→ **Exercise**
Copy each line of the entries beneath that contains the word "navigation".
*** Block opens ***
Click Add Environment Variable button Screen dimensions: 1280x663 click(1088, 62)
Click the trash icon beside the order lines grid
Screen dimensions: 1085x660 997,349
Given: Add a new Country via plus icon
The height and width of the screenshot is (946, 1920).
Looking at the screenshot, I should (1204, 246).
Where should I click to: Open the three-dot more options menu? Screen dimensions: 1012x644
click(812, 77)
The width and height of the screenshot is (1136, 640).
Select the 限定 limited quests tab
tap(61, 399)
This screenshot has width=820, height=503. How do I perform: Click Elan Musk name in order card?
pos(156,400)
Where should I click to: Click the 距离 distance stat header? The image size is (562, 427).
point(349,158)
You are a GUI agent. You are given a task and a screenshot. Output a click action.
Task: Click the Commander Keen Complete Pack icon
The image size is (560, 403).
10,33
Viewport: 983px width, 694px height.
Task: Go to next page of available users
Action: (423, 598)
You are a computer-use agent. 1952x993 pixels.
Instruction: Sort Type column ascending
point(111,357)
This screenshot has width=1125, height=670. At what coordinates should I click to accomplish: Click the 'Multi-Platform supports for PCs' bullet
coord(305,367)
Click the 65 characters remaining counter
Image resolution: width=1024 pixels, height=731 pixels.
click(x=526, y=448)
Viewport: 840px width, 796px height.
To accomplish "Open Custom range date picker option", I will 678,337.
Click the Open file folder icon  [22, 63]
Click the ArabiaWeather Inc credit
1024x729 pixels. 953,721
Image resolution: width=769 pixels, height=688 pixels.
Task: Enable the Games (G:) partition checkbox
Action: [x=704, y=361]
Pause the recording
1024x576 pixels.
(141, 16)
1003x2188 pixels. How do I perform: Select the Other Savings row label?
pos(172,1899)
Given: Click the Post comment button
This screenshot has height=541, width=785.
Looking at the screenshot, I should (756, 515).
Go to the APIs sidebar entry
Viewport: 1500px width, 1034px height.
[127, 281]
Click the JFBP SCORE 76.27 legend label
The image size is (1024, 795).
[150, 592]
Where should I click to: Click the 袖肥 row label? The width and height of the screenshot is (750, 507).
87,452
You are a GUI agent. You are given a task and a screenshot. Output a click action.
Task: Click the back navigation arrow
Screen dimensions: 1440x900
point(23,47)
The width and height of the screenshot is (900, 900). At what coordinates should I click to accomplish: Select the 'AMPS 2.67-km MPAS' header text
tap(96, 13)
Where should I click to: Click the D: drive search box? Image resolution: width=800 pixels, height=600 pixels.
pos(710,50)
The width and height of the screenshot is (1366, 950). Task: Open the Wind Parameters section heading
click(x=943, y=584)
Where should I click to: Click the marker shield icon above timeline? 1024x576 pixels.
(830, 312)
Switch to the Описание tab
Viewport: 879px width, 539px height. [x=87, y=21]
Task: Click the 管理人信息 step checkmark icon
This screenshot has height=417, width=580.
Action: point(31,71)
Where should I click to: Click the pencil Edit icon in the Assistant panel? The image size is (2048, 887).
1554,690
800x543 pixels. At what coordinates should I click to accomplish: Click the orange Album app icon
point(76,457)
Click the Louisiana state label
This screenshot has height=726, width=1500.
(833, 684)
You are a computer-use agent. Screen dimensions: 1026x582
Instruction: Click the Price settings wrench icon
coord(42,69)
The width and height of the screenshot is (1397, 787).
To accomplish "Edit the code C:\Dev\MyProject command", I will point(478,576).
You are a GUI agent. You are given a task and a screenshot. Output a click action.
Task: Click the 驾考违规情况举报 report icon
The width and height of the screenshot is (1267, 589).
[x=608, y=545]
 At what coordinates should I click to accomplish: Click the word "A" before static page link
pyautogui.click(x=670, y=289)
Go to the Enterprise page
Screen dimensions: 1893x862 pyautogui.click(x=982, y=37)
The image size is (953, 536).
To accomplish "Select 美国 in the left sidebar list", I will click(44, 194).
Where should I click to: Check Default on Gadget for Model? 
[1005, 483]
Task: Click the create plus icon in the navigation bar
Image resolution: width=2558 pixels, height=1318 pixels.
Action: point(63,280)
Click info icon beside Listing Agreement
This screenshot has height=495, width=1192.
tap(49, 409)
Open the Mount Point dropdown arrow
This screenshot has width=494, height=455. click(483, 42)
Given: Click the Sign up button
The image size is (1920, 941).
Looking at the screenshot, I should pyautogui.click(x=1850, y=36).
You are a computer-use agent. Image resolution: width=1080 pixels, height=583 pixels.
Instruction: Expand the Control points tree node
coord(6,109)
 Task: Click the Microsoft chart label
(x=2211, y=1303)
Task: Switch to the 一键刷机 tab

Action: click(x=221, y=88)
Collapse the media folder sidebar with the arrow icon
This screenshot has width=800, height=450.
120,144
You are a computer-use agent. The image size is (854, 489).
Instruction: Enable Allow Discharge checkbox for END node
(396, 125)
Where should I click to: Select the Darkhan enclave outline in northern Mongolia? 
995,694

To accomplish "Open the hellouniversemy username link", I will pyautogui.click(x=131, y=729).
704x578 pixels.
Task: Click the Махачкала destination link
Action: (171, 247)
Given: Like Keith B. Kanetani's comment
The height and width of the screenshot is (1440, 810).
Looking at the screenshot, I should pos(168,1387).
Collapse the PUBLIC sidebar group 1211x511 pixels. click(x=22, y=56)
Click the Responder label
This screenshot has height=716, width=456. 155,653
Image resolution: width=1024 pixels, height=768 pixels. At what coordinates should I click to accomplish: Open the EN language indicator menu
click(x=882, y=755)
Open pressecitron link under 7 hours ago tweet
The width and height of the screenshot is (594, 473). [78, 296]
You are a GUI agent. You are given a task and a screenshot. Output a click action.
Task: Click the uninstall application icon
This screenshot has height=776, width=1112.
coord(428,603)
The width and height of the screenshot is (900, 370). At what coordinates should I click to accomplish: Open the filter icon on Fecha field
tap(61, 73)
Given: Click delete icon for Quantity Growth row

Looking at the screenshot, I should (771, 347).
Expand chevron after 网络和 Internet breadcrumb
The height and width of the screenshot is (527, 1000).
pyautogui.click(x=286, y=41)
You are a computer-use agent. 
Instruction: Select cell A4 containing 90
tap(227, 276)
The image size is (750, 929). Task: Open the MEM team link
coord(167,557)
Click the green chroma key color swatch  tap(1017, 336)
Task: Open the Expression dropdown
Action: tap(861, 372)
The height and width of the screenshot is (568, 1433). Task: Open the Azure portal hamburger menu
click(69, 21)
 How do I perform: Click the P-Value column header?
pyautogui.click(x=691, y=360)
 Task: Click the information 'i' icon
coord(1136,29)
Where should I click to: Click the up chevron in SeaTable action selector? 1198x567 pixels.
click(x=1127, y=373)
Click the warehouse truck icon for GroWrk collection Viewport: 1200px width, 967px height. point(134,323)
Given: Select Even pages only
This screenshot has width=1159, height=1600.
*** Block closes ***
→ **Your solution**
Task: Click the back navigation arrow
Task: Click the create plus icon in the navigation bar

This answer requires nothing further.